What you need to do: In the records below, find the line containing "rok 2022 (595, 209)" and the line containing "Agustus 17, 2023 (128, 546)". Give again exactly those lines and every line between them, omitting the pictures.

[Information given — start]

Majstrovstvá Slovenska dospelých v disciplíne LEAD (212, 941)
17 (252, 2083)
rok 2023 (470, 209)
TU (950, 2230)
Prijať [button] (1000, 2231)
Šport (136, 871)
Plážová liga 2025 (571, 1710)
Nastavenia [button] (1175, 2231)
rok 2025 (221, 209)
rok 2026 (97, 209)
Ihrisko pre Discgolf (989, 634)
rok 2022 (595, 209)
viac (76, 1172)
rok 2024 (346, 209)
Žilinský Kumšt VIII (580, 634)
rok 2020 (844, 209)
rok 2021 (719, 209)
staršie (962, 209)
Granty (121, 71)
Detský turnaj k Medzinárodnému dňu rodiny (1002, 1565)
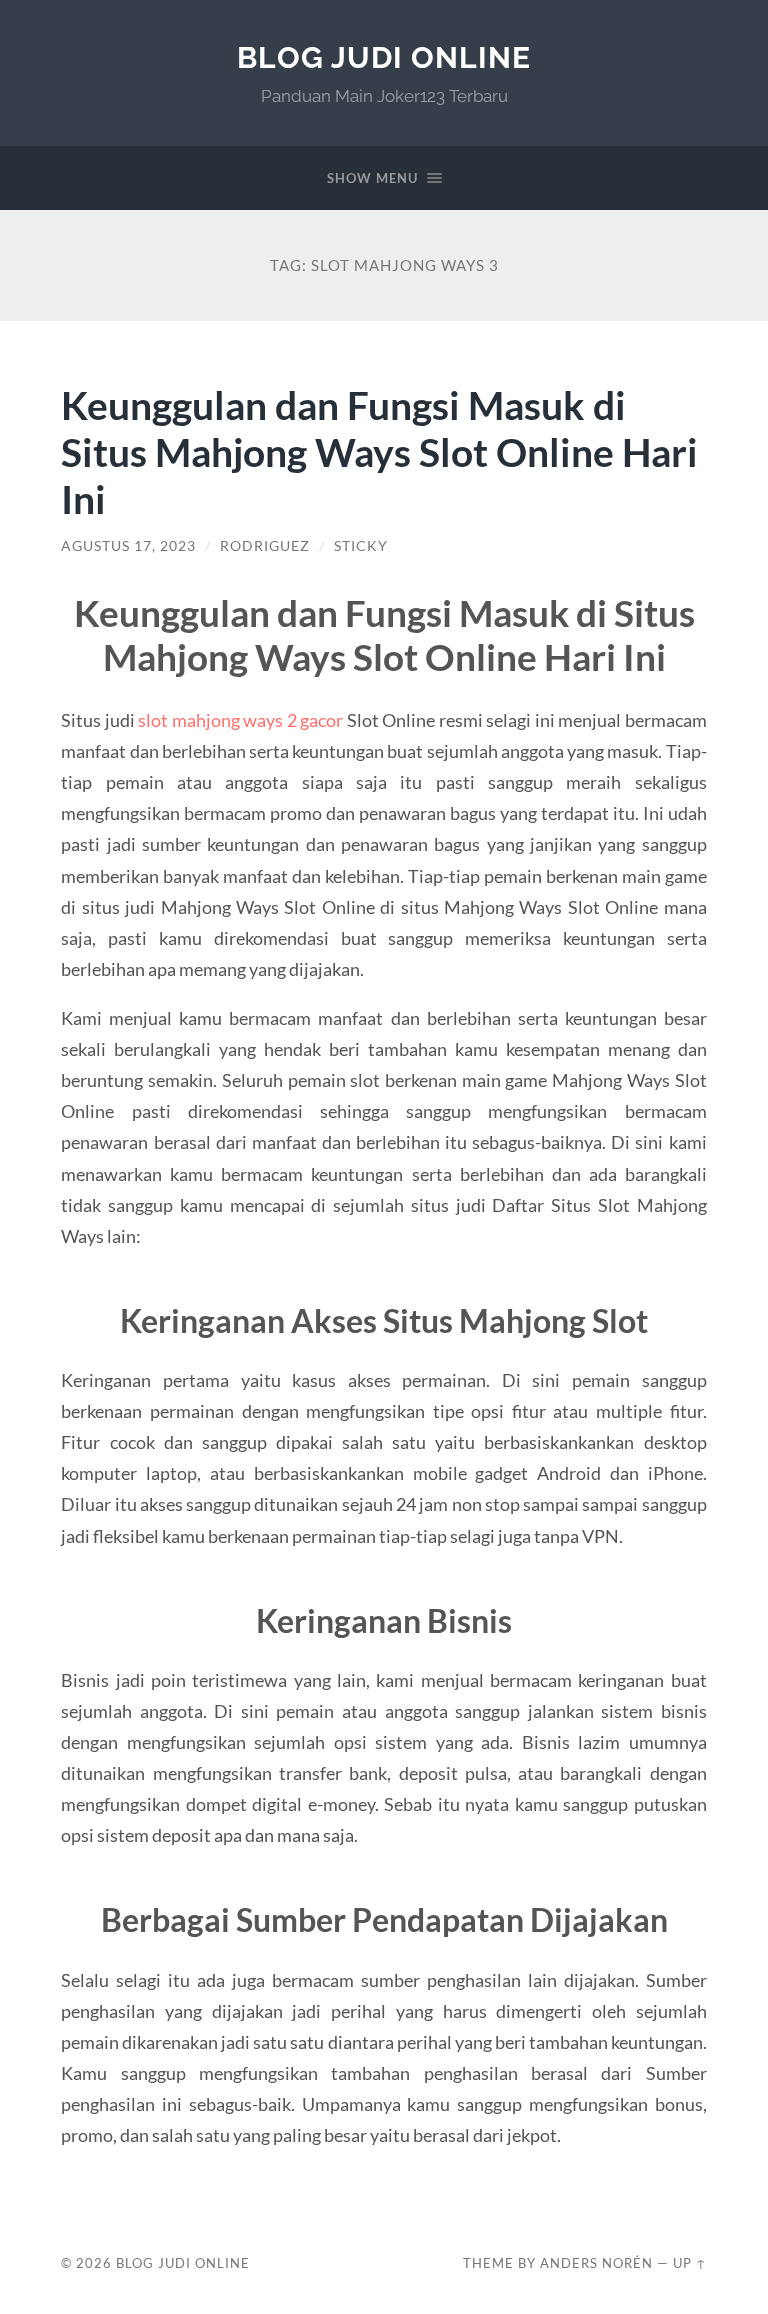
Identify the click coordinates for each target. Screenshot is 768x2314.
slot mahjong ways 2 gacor (240, 720)
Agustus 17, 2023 (128, 546)
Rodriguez (265, 546)
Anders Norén (596, 2263)
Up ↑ (690, 2263)
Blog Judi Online (384, 57)
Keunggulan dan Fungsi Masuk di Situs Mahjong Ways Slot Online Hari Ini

[Information given — finish]

Response below:
rok 2022 (595, 209)
viac (76, 1172)
rok 2024 (346, 209)
Žilinský Kumšt VIII (580, 634)
rok 2020 (844, 209)
rok 2021 (719, 209)
staršie (962, 209)
Granty (121, 71)
Detský turnaj k Medzinárodnému dňu rodiny (1002, 1565)
Identify the click coordinates for each target. Screenshot is 768x2314.
slot mahjong ways 2 gacor (240, 720)
Agustus 17, 2023 (128, 546)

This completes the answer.